Quality & Safety in Health Care | 2010
Ssc Chan; Irene Oi Ling Wong; Keith Tin; Fung Ay; Janice M. Johnston; Gabriel M. Leung
Objective To measure self-reported inpatient experience in Hong Kong. Design Data were derived from the 2005 Thematic Household Survey. Setting and participants 24 364 non-institutional and 3390 institutionalised respondents aged at least 18 years systematically drawn to represent the Hong Kong adult population, 6.9% of whom were admitted at least once as an inpatient during the previous 12 months. Data from this group was analysed. Main outcome measure Picker Patient Experience Questionnaire-15. Results Overall, respondents scored their last inpatient episode 39.6 (range=0–100, the lower the score, the better the patient experience).
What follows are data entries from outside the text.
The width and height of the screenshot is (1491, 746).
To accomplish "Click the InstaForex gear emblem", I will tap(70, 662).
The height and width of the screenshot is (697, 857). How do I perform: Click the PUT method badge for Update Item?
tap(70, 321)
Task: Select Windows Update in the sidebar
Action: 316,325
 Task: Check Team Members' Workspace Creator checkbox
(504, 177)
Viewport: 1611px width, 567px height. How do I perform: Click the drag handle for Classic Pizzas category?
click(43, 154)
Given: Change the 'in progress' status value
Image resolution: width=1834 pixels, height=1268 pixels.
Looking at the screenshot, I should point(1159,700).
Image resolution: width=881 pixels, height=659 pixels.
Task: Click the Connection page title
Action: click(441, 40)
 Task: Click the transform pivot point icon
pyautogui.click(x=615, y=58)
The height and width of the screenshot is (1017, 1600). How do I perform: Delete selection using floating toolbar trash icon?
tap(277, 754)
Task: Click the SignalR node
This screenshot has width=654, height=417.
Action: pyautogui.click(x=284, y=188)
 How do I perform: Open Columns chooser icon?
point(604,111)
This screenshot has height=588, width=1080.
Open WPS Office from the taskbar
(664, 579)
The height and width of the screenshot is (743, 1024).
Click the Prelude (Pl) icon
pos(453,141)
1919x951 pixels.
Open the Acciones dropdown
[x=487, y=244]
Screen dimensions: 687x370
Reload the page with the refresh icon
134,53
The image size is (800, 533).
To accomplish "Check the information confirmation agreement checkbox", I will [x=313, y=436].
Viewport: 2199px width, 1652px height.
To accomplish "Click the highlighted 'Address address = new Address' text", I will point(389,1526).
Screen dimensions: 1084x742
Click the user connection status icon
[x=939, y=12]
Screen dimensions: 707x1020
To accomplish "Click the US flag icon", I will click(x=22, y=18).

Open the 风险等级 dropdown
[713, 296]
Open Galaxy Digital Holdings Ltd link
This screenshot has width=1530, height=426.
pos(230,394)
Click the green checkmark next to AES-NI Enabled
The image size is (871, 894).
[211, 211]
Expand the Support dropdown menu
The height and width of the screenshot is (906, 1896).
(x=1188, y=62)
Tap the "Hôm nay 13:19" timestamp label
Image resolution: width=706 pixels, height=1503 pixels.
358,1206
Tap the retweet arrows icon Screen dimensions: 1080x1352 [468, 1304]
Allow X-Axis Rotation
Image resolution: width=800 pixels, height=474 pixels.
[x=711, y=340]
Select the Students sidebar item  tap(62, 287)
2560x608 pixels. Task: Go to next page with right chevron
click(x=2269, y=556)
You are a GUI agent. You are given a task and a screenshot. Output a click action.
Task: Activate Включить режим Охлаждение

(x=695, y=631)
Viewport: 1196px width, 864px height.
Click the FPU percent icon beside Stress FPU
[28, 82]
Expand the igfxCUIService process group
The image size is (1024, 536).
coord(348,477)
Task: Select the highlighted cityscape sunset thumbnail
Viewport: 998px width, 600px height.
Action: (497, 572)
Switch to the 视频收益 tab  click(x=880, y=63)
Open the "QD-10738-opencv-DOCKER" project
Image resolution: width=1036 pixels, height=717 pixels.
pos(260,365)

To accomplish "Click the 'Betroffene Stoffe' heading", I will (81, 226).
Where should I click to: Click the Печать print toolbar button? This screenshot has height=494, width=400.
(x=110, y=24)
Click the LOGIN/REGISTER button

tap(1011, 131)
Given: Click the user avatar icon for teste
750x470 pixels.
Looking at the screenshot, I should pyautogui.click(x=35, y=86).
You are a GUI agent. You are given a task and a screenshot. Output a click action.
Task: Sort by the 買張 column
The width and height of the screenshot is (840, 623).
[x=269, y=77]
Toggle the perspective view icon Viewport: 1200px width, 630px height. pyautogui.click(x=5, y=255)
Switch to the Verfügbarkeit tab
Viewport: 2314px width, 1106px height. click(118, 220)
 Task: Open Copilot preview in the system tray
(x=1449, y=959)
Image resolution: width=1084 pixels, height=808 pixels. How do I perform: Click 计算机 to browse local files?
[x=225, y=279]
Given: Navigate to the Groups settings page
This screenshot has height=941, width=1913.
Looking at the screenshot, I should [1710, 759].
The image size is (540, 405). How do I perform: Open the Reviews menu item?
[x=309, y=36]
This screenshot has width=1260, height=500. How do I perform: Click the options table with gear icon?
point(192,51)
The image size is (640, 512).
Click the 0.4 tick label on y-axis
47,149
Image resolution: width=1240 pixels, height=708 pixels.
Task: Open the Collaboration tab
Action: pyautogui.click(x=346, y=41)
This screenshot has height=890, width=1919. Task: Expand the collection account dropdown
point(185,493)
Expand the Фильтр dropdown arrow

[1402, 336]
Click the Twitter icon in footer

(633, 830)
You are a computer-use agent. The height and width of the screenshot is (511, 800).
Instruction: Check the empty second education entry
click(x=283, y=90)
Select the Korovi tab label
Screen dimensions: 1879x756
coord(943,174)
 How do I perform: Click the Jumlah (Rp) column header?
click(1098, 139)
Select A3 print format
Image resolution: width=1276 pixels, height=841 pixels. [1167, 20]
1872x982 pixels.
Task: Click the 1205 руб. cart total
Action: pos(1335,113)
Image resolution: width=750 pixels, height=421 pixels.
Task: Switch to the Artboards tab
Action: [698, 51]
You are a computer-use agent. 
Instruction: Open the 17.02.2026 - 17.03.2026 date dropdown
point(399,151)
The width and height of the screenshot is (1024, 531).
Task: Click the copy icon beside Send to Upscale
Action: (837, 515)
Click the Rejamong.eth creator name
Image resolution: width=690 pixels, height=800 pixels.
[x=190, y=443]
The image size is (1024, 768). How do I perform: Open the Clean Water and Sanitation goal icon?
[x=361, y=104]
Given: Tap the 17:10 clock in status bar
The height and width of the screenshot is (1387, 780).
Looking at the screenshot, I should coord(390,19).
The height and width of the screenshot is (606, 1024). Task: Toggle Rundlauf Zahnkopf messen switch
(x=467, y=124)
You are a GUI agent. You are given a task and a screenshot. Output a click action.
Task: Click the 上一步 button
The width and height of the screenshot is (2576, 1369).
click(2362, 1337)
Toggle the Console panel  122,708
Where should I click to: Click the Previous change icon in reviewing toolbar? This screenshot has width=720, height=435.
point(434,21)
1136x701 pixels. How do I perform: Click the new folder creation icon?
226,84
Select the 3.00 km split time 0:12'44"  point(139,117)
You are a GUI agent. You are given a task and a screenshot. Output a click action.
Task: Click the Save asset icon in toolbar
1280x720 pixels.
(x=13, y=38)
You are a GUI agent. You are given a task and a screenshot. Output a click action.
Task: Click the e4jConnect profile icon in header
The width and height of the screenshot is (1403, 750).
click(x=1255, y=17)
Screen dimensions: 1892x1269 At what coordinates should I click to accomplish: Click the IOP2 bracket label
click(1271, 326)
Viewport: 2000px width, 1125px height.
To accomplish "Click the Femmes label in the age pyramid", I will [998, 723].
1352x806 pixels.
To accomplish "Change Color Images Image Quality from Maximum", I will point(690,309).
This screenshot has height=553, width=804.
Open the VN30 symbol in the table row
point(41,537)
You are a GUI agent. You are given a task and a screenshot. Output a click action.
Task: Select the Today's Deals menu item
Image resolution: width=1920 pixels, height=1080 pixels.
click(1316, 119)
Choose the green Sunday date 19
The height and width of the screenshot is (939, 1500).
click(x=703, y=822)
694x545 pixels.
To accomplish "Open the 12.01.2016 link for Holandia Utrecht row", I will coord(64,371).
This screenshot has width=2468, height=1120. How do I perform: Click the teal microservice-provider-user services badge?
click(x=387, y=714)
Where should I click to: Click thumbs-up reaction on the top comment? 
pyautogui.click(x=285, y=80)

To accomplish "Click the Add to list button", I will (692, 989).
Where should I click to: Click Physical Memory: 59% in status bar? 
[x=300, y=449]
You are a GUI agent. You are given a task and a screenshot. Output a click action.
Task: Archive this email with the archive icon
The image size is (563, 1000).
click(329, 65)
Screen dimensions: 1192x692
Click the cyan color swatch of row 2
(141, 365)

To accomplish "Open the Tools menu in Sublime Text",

Patients who sought care from private hospitals reported a lower Picker Patient Experience Questionnaire-15 score than those cared for in public facilities (31.1 vs 41.8 respectively, p<0.001). We observed substantial differences between public hospital geographic clusters that were confirmed by multivariable regression. When benchmarked against the UK, Germany and the USA, Hong Kong patients tended to report a significantly higher number of problems. Conclusions We found systematic differences between the level of satisfaction and type of problems reported by Hong Kong Chinese compared to those in Euro-American settings. The observed heterogeneities among different public hospitals, between the private and public sectors, and among subgroups of inpatients should provide an evidence based on which quality improvement initiatives can be designed and evaluated.